TL;DR - the amount of light getting in to our rooms when we're sleeping is affecting our
lives.
The study from this article suggests that the amount of light that we're getting in our rooms (from streetlamps/phones/clocks/cars) is having enough of an effect on our bodies that it is causing obesity.
They also found that women who had enough light in their rooms to "see across it" had larger waistlines.
Now, without wanting to overtly offend anyone
cause of obesity? Don't get me wrong. I was officially classed as obese just two
years ago. I celebrated when I got into the overweight category for BMI. By all
means, I'm no model here - but this just sounds like another study trying to
explain away something fairly simple whilst taking accountability away from the
individual.
Yes, maybe the excess light does
have some effect on people - sensitive bodies can react that way. MAYBE it's a
contributing factor, maybe it exacerbates the problem by making people tired so
that their choices are worse in terms of how much they eat/what they eat - but I
think this is again taking the focus away from the real issue. Overeating and
food-choice.
Furthermore - some of the reasons that people
can't sleep is often that they have overindulged, that they don't have a decent
exercise routine or that they're stressed (cortisol levels are known to disrupt
weight loss and even play a role in weight gain) but this feeds back into the
problem!
The article reads like one of my old excuses - "oh,
I'm not fat, I'm just big boned" (yeah I used that one), or "this is my body's
biological set point", or, "oh, I'm not getting larger, those
trousers/underwear/top [insert choice of clothing into this space] got shrunk in
the wash"....
Hands up those of you who often
feel that you're "so busy you can't really find the time to cook?". How many
people out there eat after they're full up just to clear their plates? (thanks
nan and grandad for that one. I'm sure the people starving across the world
really benefitted from my poor eating habits that I took into my adult life!!).

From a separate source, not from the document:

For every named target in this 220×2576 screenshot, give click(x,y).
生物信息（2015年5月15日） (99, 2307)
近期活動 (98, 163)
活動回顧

How many of you are actually accountable for your own eating? I'm not. I still
use my friends - both in real life and online, my husband and my cat (j/k - he's
a tubby little thing on his own!) to regulate my eating habits. But I do
acknowledge that the food choices I make either increase, maintain or help
decrease my waist line.
This article, I'm sure, has some truth to it but personally I'd like to move the focus to studies on how
to help people regulate their portion sizes, take responsiblity for what they're
eating, move more and stay healthy.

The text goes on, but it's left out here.